By the description on ravelry I would say it's 2 knitted rectangle shapes , separate at the front but seemed down the back , fairly easy to make your own


----------



## pfoley

I would think you could seam down the sides under the arm also.


----------



## ChasingRainbows

Personally, I wouldn't spend money on a pattern that only shows one view. It doesn't look very complicated except for the edging.

It looks like a ruana. Here are some patterns on Ravelry.com.

https://www.ravelry.com/patterns/search#query=ruana&craft=knitting&view=captioned_thumbs&sort=best

This is a crochet pattern for a ruana I found on the Red Heart site. It shows a diagram of the construction.

http://www.redheart.com/files/patterns/pdf/LW5295-Savvy-Ruana-Free-Crochet-Pattern.pdf

And, here's some info on knit ruanas.

https://www.allfreeknitting.com/Miscellaneous/What-is-a-Ruana


----------



## knit4ES

https://knittingfever.com/design/11448
As others have said.... with the limited pictures and only one project shown on Ravelry in 3 years, it is not a pattern I would want to pay for.
It is either super simple (one or two rectangles) or something wacky.... IMO


----------



## no1girl

the fronts are uneven because of the way the woman is wearing it.


----------



## Judy M

https://yarnatwebsters.com/store/louisa-harding-pattern-l301-albion-shawl-collared-vest.html
Is this an American designer?
It looks to be a belted rectangle.
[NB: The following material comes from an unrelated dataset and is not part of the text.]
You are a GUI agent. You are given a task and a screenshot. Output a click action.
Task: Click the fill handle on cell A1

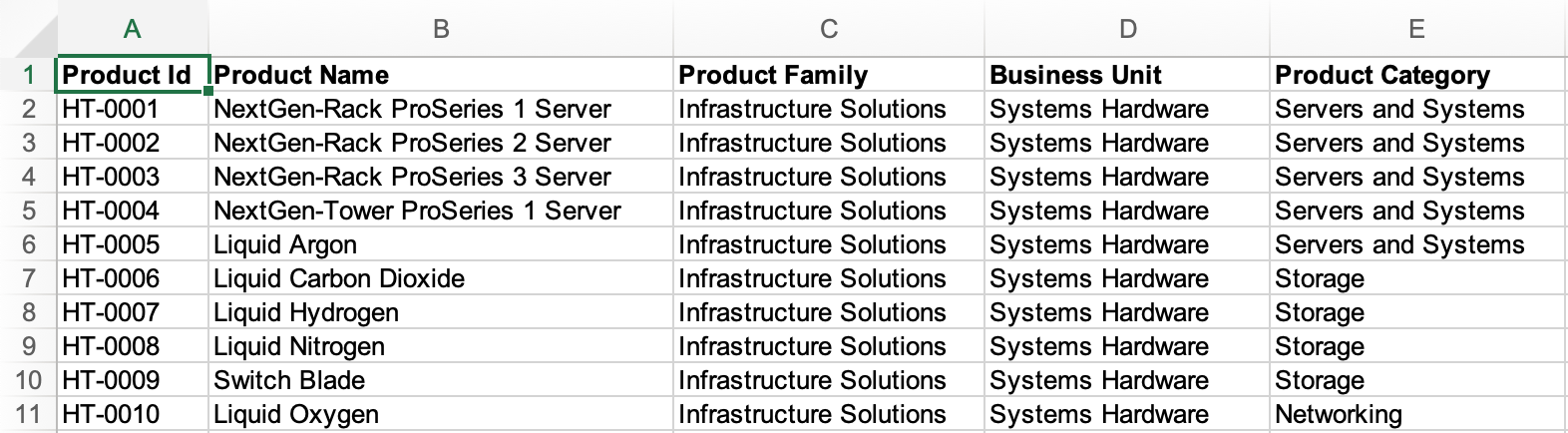point(208,91)
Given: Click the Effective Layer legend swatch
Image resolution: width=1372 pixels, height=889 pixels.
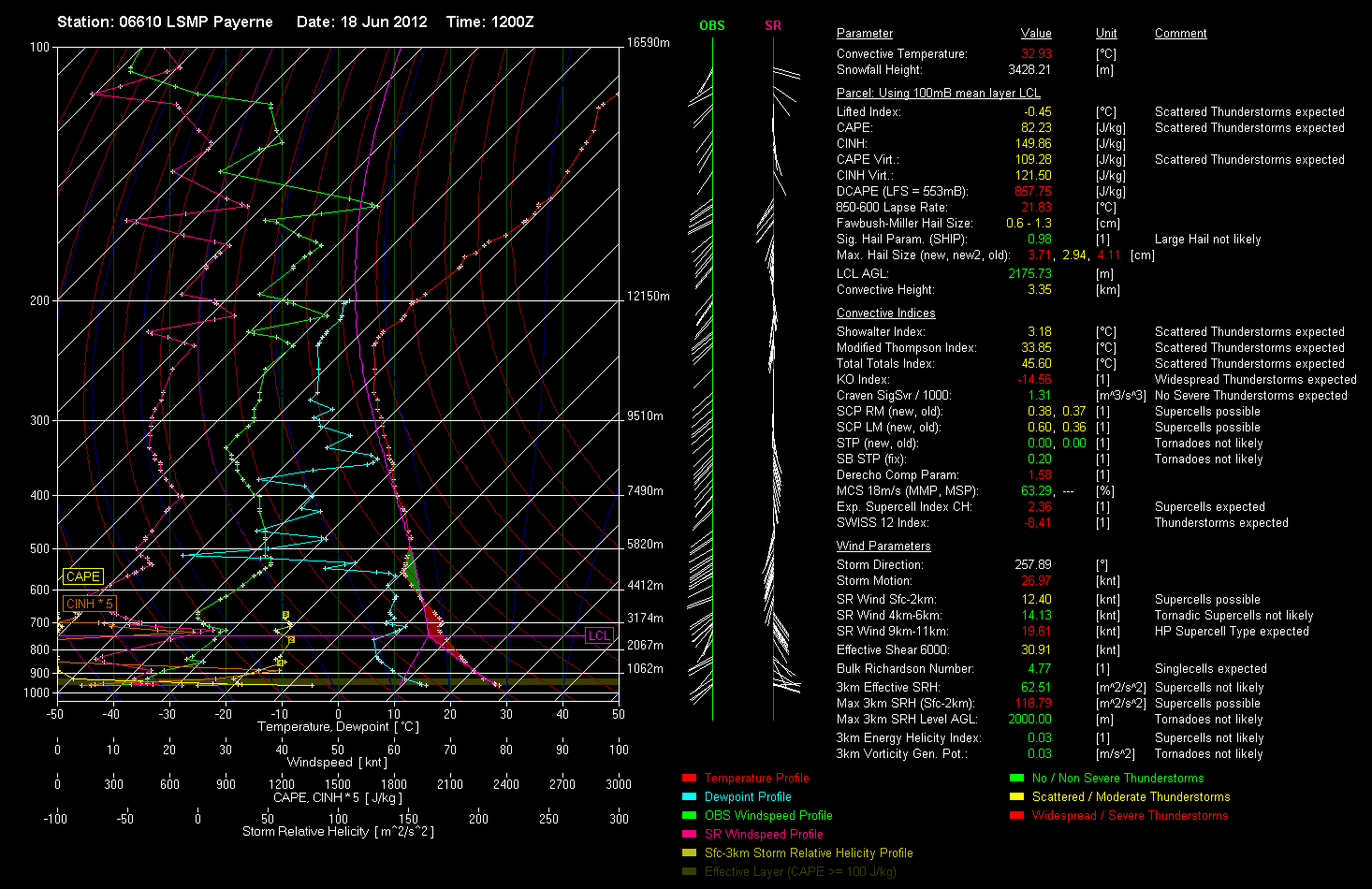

Maybe from a distance the belt makes the upper section look like a huge collar. I don't think that it is wide enough for any underarm seams. 
https://www.woolwarehouse.co.uk/patterns-and-books/louisa-harding-albion-shawl-collared-vest-in-amitola-leaflet
42 x 22" rectangle


----------



## GrumpyGramma

"The Albion Shawl Collared Vest is knit flat, in pieces, and then seamed."
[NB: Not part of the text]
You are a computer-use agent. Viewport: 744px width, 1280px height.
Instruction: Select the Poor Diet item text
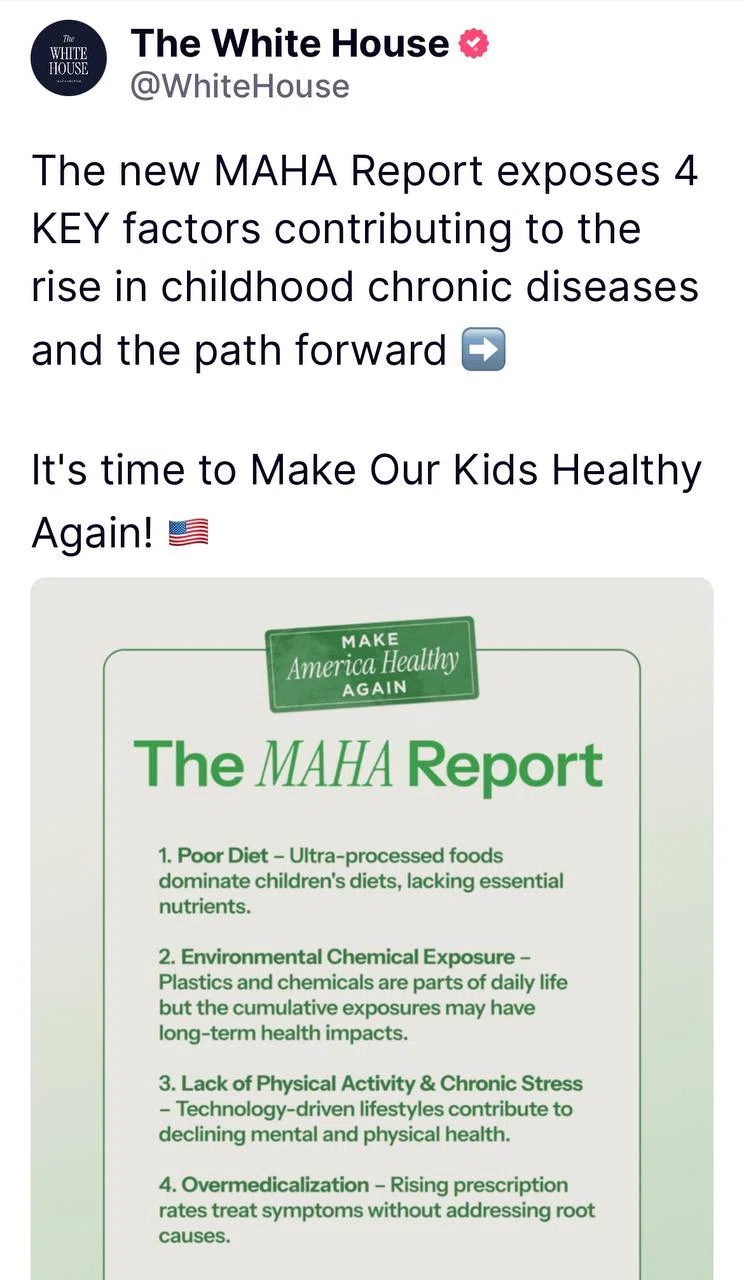coord(360,881)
My guess FWIW is that the back and two front pieces are knit separately then seamed at the shoulders. If you like it in the lace pattern shown you can probably find it or very similar to make your own. I would expect the pattern is poorly written.

I would not pay for that pattern.


----------



## oannejay

Wow, sooo much good info from. you all!! Does anyone know the lace pattern? I think I understand the construction now, is there a name for the lace pattern? This yarn makes it drap so well. I never heard of a Ruana. Did I mention I don’t have long blond hair or ever looked so serious! You all have been a great resource as usual!! Thank you????


----------



## Curmudgeon

If it's not just one rectangle, maybe it's a giant mitered corner thingy...


----------



## ChasingRainbows

It's hard to see the detail of the edging, whoever took that photo should not have used black as a background.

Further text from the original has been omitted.